US shale producers have a lower sensitivity to oil prices than they did pre-COVID; global inventories are already at the lowest level of the past 5 years; and OPEC spare capacity has come down considerably over the past year.

Bearish risks include de-escalation in Ukraine and a pick-up in production from the US. Bullish risks center around a disruption in Russian energy exports or OPEC+ adding back capacity less than expected. 

5- The Federal Reserve raised interest rates, and many countries whose currency is pegged to the Dollar followed suit. Do you expect this measure to contribute to containing inflation rates in the region?

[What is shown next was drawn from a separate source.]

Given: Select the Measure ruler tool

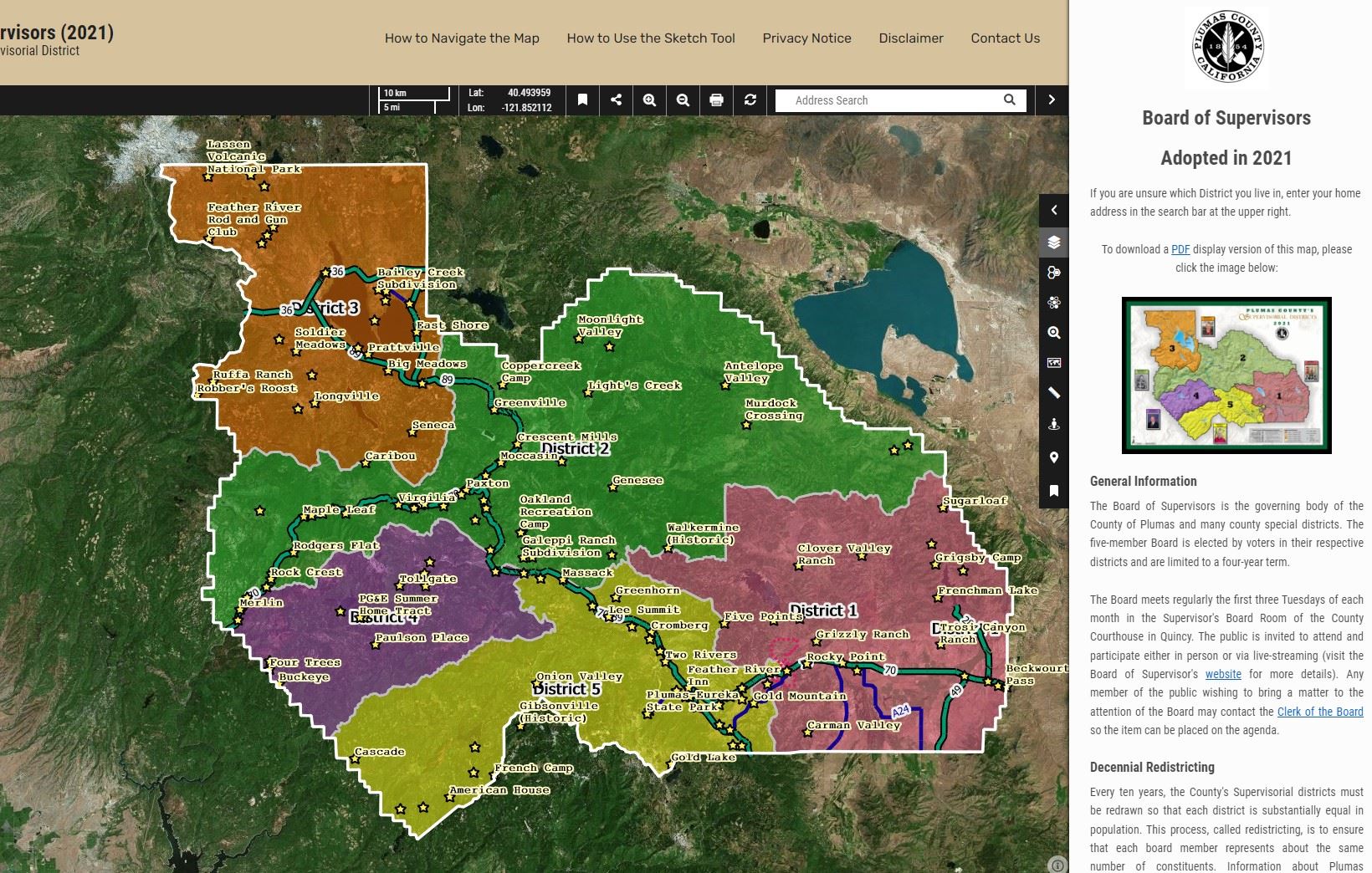Looking at the screenshot, I should (1053, 393).
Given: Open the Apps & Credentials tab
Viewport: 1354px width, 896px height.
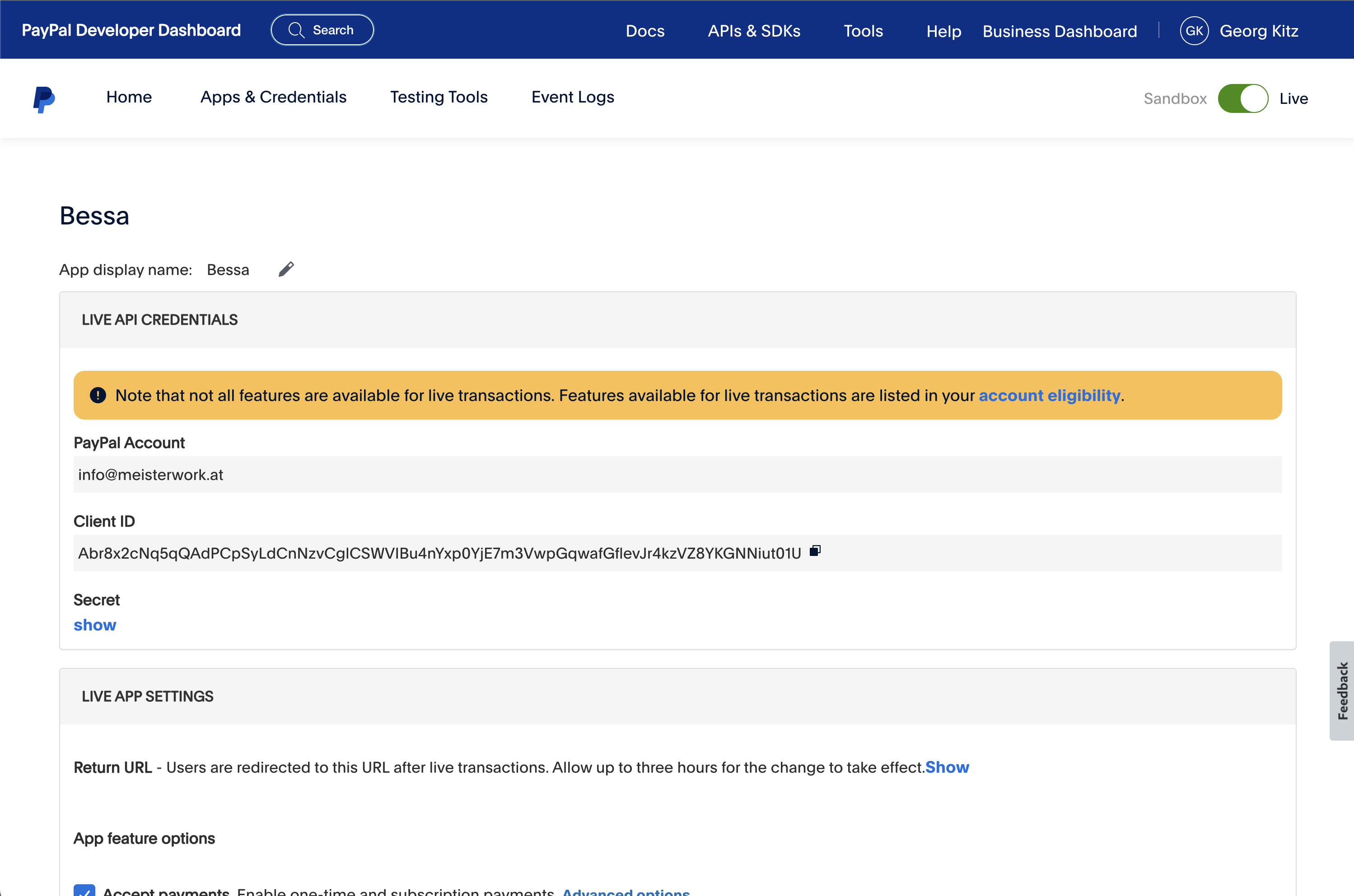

The Federal Reserve has been the market’s strong, steadfast ally since the start of the coronavirus crisis in early 2020. But now inflation is forcing a big shift in policy, and stock markets are feeling the strain.

We think the economy and risk assets could power through higher policy interest rates through 2022.

The Fed will be more aggressive in 2022—there’s no getting around it. Markets will likely be more volatile. But as we assess the current environment, we think inflation can retreat to more tolerable levels before the Fed causes an economic downturn. 

6- Stagflation is not something Gulf states face today or will face tomorrow. Do you agree? Why or why not?


Stagnation isn’t our base case, but the risk is rising. The risks are highest for Europe in the near term given the Ukraine conflict, while U.S. growth also looks likely to slow, trade and financial linkages from the war are smaller, presenting a comparatively more modest contagion risk. Rather, the Fed and its swift rate hiking path is the larger risk for the U.S. economy looking into the year ahead. 

7- How can countries balance between curbing inflation and facing the repercussions of the war, i.e. high commodity prices?


Skyrocketing oil prices are adding to already record-high inflation and threatening a global growth slowdown. The moves have drawn comparisons to the 1970s when the economy and markets were plagued by widespread food and energy shortages, soaring interest rates, and a lingering selloff.

The rise in commodity prices is particularly problematic for Europe. Energy had already accounted for half of the region’s rise in consumer prices in 2021, and it sources 20% of its energy consumption from Russia.

In the U.S., while expectations for near-term inflation have rocketed, longer-dated measures remain more reasonable. For instance, American consumers expect inflation over the next three years to be notably lower vs. one year ahead. This suggests that they believe they can weather the storm of higher prices—a prescient point for those worried about a wage-price spiral.

The near-term inflation risk is very real and higher prices seem inevitable—but the danger of this threat comes down to how high oil prices spike and how long they stay elevated for. In particular, we’ll be watching for any signs of long-term inflation expectations de-anchoring. 

8- Can Gulf consumers feel the effect of high oil prices or will local government resort to subsidizing any increases at the pump?


Oil prices have become headlines in newspapers around the world, from the United States to China. This is certainly not news.

But what’s new, or at least what should be new, is the impact of these oil prices on the Gulf economy if prices remain as high as last year.

As oil prices begin to affect not only the US economy but growth hotspots such as China and India, uncertainty is rising in the Gulf region.

Investors who are driving Dubai’s scorching property market come from the UK, Europe, and the US, as well as from around the Gulf.

An economic slowdown half a world away has the potential to begin applying the brakes as investors retrench and look to dump their money into the most secure investments possible.